#### SHORT PROBLEM:
Please retype the items below, from the line containing "Identify the location of applicants." through the final item, both included, with nothing changed.

## start THE INPUT

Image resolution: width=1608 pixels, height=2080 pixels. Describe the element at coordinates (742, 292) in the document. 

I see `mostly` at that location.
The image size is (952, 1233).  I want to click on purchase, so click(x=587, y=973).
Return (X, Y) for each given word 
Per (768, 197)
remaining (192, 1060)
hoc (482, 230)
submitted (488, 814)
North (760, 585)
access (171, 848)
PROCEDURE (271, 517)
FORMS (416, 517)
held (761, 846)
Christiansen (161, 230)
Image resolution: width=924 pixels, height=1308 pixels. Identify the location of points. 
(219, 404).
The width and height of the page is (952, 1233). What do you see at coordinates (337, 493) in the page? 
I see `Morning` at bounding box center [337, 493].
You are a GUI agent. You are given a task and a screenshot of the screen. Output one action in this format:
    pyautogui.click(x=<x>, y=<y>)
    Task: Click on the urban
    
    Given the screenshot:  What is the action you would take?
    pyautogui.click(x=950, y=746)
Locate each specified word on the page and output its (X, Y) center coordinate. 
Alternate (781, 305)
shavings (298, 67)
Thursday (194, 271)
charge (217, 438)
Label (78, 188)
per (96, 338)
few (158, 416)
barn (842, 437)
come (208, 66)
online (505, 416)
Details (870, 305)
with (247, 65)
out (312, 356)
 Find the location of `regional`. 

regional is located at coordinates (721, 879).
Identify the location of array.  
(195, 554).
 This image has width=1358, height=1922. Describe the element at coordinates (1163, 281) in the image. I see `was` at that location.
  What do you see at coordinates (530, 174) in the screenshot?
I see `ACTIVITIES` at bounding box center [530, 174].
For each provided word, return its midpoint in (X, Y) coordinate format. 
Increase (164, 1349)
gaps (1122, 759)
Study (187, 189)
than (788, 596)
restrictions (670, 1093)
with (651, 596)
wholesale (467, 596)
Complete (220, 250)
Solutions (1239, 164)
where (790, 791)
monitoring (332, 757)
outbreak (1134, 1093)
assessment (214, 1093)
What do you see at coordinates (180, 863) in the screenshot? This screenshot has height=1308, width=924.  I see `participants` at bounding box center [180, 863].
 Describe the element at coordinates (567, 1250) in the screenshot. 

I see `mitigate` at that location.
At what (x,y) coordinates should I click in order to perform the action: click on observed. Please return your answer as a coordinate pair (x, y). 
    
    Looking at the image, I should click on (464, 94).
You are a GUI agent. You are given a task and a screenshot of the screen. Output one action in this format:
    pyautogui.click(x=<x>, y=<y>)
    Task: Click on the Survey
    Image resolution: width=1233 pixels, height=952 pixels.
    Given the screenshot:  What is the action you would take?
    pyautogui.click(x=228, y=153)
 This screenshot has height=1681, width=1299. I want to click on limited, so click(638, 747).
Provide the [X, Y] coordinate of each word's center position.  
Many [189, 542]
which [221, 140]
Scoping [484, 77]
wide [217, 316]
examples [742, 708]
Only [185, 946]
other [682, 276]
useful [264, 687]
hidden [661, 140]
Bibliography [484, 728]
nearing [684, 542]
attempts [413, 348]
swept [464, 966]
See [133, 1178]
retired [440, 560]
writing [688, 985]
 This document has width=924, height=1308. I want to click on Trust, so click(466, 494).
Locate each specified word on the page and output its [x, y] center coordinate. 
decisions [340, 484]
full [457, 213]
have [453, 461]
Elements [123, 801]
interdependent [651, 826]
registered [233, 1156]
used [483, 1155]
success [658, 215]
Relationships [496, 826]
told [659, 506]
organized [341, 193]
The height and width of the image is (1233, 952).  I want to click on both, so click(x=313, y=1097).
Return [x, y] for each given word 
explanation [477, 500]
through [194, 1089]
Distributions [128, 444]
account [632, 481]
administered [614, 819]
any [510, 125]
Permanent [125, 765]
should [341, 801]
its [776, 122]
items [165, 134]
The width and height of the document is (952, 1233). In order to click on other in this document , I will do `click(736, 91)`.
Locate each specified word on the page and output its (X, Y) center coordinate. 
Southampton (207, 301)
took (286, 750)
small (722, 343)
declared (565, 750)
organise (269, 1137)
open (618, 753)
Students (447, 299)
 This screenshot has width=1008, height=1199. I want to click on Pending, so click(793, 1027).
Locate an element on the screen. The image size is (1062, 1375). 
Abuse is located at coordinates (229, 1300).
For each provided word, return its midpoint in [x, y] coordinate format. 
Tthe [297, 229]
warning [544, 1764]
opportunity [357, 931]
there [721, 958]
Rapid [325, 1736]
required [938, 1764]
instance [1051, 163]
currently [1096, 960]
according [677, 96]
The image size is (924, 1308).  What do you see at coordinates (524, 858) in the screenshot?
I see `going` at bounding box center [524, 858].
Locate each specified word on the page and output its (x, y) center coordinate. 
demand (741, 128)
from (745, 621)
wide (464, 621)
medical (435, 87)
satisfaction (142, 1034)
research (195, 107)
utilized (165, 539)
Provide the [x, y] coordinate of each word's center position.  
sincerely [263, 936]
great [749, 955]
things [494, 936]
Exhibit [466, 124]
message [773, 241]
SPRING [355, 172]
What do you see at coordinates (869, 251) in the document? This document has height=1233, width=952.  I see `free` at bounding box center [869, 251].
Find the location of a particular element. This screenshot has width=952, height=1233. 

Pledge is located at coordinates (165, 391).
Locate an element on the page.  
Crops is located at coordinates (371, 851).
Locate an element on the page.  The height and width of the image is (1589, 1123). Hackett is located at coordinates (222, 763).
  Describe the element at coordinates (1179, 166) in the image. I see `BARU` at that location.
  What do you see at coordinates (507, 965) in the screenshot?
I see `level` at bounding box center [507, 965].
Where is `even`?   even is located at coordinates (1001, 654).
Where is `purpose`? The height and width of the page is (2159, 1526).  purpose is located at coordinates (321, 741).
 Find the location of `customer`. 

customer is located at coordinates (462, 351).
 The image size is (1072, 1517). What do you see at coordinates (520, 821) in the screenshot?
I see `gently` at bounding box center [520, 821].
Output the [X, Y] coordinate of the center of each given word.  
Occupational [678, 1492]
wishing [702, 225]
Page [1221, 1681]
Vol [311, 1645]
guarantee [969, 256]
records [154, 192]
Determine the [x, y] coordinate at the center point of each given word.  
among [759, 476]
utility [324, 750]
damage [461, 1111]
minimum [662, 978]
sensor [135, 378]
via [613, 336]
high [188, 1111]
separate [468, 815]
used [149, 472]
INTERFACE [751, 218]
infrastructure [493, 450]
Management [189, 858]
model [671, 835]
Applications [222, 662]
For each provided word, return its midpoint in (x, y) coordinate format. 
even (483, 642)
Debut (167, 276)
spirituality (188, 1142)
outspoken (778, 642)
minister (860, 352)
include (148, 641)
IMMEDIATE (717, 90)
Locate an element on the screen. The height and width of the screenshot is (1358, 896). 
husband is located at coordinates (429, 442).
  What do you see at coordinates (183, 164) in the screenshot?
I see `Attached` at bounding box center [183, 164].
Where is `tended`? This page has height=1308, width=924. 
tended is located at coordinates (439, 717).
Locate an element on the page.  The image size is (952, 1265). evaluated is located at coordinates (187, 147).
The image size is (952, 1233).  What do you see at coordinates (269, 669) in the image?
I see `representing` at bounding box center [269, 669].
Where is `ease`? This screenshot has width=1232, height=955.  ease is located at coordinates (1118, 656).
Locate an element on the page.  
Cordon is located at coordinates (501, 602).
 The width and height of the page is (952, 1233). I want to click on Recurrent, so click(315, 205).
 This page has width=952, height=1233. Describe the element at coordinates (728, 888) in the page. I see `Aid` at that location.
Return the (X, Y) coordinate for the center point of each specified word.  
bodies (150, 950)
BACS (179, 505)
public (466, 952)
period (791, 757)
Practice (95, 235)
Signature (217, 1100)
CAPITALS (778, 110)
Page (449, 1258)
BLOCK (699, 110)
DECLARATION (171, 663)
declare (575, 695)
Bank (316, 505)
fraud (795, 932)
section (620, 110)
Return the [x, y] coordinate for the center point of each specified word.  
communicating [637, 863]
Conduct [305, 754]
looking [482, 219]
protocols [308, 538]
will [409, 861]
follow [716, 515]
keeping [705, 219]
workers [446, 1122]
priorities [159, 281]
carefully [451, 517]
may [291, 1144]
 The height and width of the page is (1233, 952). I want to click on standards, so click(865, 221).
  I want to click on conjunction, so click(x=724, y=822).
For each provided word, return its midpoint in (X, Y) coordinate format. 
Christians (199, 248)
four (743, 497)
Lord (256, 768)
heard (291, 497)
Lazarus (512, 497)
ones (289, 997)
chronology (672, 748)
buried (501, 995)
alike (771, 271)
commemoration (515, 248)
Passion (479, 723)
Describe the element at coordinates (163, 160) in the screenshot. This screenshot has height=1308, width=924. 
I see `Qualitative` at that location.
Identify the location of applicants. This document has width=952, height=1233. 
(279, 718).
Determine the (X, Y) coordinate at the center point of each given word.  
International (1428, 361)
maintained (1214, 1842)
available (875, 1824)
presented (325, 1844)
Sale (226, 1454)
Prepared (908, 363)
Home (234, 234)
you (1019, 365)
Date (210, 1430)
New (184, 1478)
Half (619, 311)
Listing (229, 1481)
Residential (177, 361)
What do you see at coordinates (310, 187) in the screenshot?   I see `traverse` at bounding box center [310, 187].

## end THE INPUT

#### WORKED SOLUTION:
Identify the location of applicants. This document has width=952, height=1233. 
(279, 718).
Determine the (X, Y) coordinate at the center point of each given word.  
International (1428, 361)
maintained (1214, 1842)
available (875, 1824)
presented (325, 1844)
Sale (226, 1454)
Prepared (908, 363)
Home (234, 234)
you (1019, 365)
Date (210, 1430)
New (184, 1478)
Half (619, 311)
Listing (229, 1481)
Residential (177, 361)
What do you see at coordinates (310, 187) in the screenshot?   I see `traverse` at bounding box center [310, 187].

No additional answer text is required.